Олекса взобрался на старую вышку, приложил к глазам бинокль. Бинокль — подарок отца с войны. Олекса бросил в чемодан, когда ехал в Новую Греблю. Ветряки на горизонте и облачка. Улечься бы вот на том пушистом облачке и нестись с ним, и мечтать, мечтать!.. А вон, кажется, и Яринкины телята.
В круглых стеклышках качалась длинная ветка вербы, которую заплетала девушка с распущенными косами, в тяжелом венке из белых водяных лилий.
Вот она вскинула кверху руки, бросилась с высокого берега в воду, и крутая волна закачала на своем гребне чистые, белые лилии.
Олекса спрыгнул с вышки и пошел по тропинке к реке. Он и сам не знал, зачем идет. Он так задумался, что даже напугался, когда впереди вдруг затрещали камыши, и из них вылупились огромные удивленные глаза. Да это же бычок! А сбоку — Яринка.
— Ой, волк!.. — сверкнула она двумя рядами росинок-зубов, обожгла лукавым взглядом, хлестнув бычка лозиной.
Тот коротко промычал и, пригнув голову, понесся по краю тропинки мимо Олексы, свалив его в камыши. Олекса лежал между кочек, а мимо него мчались по тропке испуганные телята, будто он в самом деле подстерегал их. Может, они услышали предостережение в Яринкином голосе?

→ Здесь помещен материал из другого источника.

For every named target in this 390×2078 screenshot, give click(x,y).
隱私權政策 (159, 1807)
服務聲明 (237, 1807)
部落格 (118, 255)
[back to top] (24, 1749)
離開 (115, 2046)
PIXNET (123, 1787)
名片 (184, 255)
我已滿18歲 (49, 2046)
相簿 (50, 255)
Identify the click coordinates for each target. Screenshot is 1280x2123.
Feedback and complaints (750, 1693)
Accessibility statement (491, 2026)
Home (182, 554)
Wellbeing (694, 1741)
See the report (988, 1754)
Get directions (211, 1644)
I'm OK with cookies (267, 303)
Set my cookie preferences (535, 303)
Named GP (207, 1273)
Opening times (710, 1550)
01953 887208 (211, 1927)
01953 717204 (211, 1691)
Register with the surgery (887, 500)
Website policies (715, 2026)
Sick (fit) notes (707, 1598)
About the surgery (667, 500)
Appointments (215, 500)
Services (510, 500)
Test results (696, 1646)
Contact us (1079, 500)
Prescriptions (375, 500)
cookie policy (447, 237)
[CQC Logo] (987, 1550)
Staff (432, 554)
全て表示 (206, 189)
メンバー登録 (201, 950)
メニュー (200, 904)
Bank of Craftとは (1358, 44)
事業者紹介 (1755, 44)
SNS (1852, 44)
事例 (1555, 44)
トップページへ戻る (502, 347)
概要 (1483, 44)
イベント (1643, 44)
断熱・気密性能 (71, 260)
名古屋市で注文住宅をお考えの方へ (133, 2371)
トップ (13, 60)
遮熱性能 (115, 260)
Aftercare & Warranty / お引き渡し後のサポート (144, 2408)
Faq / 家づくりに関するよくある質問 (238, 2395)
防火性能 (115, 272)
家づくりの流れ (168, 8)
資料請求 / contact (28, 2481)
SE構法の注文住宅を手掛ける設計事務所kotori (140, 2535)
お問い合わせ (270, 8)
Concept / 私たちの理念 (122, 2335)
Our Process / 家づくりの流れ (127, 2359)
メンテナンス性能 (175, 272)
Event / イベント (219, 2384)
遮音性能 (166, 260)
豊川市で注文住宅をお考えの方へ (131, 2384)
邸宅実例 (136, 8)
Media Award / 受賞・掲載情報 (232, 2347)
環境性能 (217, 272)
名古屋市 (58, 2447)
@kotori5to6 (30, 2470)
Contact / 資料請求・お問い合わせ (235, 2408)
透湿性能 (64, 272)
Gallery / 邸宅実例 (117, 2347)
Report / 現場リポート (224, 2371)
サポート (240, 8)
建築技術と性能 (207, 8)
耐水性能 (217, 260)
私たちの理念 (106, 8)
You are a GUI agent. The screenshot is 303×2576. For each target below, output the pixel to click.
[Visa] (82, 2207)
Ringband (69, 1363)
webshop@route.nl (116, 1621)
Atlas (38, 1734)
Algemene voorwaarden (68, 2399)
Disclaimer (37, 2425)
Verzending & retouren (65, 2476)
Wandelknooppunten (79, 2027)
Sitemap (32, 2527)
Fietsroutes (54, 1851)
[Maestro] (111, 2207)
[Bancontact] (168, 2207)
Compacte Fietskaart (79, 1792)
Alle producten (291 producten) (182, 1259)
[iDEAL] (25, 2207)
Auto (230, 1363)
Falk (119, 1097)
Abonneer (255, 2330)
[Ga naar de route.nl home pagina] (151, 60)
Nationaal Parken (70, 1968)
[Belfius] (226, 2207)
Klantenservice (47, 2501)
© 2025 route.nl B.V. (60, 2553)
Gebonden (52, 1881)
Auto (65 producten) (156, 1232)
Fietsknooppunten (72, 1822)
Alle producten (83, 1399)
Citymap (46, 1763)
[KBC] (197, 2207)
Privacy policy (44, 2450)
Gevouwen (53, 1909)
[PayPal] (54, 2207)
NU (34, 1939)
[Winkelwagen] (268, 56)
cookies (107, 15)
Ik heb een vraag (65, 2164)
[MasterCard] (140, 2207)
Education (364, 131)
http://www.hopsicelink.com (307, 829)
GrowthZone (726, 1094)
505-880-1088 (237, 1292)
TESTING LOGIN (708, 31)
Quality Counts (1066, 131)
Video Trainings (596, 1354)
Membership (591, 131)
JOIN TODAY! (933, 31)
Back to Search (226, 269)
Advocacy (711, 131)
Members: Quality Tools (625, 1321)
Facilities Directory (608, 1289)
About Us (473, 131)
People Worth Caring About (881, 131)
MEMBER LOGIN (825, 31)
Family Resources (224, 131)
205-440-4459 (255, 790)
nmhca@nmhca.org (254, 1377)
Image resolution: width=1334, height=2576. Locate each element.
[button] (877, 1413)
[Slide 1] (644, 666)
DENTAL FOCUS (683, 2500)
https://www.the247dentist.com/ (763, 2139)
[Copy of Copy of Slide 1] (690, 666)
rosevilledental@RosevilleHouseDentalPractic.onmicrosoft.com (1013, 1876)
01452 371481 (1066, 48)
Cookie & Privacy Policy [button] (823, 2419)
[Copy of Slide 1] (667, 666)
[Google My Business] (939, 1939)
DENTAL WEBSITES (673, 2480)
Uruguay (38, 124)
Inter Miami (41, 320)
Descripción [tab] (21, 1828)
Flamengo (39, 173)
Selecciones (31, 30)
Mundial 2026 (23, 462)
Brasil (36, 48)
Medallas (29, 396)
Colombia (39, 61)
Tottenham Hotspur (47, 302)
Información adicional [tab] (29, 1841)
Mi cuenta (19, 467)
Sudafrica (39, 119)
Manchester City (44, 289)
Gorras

А над камышами катился к Удаю звонкий девичий смех. И Олекса еще долго ловил его. «Кто она, — думал он, шагая по тропинке, — Лорелей, Олеся?» Но те волшебные и таинственные. В их глазах — неземная тоска, ожидание чего-то неизвестного. А у Яринки ни крошки легенды или хмурых чар. Из ее глаз плещутся смех и радость. Он знает: Яринка любит острое, меткое слово, быстрый, до головокружения танец. Но есть в ней и нечто такое, чего нет даже в нем, нет в Оксане. Это жажда жизни, сила. Такие, как она, цепкие в учебе, в работе. Олекса, сам не зная почему, в мыслях часто сравнивает Яринку со своим институтским другом Леонидом. Когда-то давно Олекса приписывал такую цепкость крестьянскому происхождению Леонида. Ему казалось, что у сельских пареньков энергия не растрачена на кино, на всякие развлечения. Они больше живут книгами и, так как книг у них меньше, крепче врастают в них. Знают они меньше, а хотят знать больше, отсюда у них и усердие в работе, упорство. Впоследствии Леонид немного примелькался Олексе, и он больше не докапывался до причин упорства и жажды знаний товарища. А вот теперь Яринка. Не прав ли он был и тогда?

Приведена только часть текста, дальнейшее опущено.